In the suit, the attorney general's office said Philip Morris International and British American Tobacco and their subsidiaries are responsible for 90% of Brazil's cigarette sales and manufacturing. Brazil's Health Ministry estimates that the country loses the equivalent of $3.5 billion per year due to medical expenses and lost productivity from nicotine addiction.
"Since the profit of this business is sent abroad, it's more than fair that these multinationals pay the burden they are leaving with Brazilian society," said David Bressler, a coordinator from a regional prosecutor's office.
The U.S.-based Campaign for Tobacco-Free Kids called the case "historic" and said that the attorney general's office is "courageously standing up to multinational tobacco companies and seeking just compensation the Brazilian people deserve."
About 428 people die per day in Brazil because of nicotine dependency, and 90% of lung cancer cases in the country are related to smoking tobacco, according to the Health Ministry. Brazil is considered a regional leader in tobacco control.

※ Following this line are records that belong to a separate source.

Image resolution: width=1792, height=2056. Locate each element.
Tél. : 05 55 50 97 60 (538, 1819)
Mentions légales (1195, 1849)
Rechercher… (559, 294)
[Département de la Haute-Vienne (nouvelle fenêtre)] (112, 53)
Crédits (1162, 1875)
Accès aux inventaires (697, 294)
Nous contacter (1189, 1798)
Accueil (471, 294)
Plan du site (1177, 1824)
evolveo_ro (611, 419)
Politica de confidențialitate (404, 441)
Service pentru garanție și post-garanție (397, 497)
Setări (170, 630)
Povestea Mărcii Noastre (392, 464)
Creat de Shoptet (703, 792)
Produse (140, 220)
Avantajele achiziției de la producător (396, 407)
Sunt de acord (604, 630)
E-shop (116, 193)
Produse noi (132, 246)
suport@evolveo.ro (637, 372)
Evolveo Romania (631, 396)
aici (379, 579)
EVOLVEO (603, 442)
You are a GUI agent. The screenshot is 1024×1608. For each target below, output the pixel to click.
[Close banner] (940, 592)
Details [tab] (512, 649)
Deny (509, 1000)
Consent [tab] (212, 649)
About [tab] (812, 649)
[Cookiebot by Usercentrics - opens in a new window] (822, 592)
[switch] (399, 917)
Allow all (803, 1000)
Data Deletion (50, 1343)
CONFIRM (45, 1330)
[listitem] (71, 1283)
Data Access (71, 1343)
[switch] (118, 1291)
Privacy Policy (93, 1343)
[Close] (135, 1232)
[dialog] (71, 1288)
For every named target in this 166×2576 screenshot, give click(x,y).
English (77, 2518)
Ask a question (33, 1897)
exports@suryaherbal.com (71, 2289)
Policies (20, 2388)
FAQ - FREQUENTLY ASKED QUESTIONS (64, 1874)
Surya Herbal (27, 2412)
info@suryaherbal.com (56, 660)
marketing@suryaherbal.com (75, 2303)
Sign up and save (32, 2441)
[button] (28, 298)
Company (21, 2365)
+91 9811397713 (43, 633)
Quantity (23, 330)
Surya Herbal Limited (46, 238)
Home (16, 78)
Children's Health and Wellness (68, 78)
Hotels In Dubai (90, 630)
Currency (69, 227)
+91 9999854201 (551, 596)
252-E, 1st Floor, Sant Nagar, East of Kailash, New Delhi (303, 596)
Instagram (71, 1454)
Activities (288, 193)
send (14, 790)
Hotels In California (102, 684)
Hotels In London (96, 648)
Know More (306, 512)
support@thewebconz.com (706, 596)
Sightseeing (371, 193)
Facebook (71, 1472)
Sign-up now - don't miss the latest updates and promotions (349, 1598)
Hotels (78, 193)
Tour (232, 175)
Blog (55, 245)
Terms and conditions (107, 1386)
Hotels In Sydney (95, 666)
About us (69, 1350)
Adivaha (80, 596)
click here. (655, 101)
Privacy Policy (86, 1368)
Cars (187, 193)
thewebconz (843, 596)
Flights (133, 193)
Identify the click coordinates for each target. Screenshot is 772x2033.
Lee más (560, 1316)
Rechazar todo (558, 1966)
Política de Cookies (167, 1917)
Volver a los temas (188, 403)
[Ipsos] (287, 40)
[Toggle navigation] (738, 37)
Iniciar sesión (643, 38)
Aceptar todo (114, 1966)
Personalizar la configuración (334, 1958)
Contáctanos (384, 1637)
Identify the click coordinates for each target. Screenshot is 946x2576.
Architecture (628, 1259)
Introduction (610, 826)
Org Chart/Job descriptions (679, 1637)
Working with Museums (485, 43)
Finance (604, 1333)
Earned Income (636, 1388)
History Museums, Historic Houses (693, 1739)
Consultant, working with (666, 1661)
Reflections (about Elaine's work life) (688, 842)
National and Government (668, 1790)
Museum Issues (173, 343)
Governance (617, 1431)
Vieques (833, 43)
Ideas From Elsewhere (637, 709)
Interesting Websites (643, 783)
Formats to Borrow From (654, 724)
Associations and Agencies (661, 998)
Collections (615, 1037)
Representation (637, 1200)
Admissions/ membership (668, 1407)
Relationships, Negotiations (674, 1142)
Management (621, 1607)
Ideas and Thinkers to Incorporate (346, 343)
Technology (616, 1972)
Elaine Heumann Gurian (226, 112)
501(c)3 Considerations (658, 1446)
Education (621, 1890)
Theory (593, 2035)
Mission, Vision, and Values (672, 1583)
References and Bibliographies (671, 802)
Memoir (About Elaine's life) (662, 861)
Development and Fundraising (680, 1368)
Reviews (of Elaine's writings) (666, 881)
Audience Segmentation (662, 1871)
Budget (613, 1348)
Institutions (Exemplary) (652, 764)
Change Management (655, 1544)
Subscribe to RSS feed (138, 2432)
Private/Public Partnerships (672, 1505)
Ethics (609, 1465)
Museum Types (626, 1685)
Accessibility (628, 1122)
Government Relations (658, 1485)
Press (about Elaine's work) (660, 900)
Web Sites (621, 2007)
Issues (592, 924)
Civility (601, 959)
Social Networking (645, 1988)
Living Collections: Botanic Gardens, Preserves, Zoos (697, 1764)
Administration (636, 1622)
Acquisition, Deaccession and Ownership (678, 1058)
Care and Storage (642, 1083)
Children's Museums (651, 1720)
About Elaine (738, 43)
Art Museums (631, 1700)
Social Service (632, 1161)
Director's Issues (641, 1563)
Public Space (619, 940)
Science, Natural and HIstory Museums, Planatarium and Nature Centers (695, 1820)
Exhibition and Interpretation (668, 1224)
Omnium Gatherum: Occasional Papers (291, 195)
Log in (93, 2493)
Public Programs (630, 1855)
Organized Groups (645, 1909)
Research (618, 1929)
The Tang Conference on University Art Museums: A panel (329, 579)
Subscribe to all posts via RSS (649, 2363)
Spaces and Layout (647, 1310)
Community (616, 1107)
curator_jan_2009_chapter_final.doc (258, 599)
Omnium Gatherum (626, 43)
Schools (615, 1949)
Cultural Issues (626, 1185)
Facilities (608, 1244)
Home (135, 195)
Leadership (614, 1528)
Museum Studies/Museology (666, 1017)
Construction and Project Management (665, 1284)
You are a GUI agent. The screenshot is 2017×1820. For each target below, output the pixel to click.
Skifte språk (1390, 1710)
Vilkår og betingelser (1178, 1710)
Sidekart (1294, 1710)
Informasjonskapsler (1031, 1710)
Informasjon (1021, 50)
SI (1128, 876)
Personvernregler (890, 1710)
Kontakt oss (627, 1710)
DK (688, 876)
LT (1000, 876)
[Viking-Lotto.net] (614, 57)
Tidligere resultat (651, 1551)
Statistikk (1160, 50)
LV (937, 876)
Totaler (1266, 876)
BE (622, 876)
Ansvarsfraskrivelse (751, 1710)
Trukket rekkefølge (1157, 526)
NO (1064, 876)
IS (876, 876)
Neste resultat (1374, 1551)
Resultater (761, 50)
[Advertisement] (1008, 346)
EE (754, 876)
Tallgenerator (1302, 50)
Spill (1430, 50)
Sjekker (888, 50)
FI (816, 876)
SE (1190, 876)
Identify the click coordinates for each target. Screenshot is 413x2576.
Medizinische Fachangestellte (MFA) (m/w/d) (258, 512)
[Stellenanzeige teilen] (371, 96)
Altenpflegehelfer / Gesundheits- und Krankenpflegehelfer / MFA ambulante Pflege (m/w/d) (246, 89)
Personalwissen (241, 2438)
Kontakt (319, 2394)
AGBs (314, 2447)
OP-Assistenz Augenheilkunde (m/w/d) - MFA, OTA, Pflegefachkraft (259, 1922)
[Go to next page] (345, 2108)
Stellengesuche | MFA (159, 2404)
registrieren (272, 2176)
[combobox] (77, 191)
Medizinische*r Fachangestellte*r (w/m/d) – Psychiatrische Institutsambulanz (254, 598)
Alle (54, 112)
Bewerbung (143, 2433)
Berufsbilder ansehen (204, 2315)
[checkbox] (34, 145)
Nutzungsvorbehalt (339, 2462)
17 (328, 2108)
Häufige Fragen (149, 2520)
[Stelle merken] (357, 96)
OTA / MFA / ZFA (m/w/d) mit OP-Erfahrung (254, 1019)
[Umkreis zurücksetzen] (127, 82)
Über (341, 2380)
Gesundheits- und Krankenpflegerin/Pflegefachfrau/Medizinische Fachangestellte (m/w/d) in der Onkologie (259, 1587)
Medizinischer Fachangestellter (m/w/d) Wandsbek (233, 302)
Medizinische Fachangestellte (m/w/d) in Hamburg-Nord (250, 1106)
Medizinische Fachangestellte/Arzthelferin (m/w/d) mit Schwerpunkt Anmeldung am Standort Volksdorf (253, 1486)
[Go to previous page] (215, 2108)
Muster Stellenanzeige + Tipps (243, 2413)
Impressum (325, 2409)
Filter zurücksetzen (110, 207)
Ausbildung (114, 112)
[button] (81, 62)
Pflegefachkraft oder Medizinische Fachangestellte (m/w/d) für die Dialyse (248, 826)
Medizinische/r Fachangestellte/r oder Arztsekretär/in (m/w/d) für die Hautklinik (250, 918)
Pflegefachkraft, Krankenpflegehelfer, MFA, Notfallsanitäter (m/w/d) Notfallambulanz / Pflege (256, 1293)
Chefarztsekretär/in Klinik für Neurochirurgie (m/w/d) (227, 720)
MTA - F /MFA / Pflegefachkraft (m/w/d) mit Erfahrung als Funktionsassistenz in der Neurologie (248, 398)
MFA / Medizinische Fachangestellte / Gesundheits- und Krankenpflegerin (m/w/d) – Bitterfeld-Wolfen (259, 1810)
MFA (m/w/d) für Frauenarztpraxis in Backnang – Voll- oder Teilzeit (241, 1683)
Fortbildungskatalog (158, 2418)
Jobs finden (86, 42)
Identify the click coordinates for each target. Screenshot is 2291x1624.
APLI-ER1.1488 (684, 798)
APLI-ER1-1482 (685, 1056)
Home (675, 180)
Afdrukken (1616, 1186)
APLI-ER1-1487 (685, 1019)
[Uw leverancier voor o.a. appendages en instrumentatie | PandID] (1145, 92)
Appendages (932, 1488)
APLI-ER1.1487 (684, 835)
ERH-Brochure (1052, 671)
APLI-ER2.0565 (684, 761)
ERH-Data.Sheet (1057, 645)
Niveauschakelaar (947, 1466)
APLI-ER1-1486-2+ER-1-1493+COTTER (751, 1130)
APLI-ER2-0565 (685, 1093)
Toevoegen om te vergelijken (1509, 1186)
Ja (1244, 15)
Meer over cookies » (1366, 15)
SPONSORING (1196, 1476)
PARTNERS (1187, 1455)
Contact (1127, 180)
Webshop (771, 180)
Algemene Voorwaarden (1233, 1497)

Smoking is illegal in nearly all enclosed public places, advertisements and promotions for tobacco products are banned, and cigarette packs carry graphic health warnings of cancer-infected lungs and mouths.
A statement from the attorney general's office said the case didn't intend to affect tobacco production in Brazil. "(The lawsuit) doesn't in any way affect domestic tobacco production and Brazil's position as the world's largest exporter of tobacco leaves, as it has been for 26 years," it said, noting that 70% of the country's tobacco production is exported.
Similar lawsuits in the U.S. and Canada have forced tobacco companies to pay billions for health damages.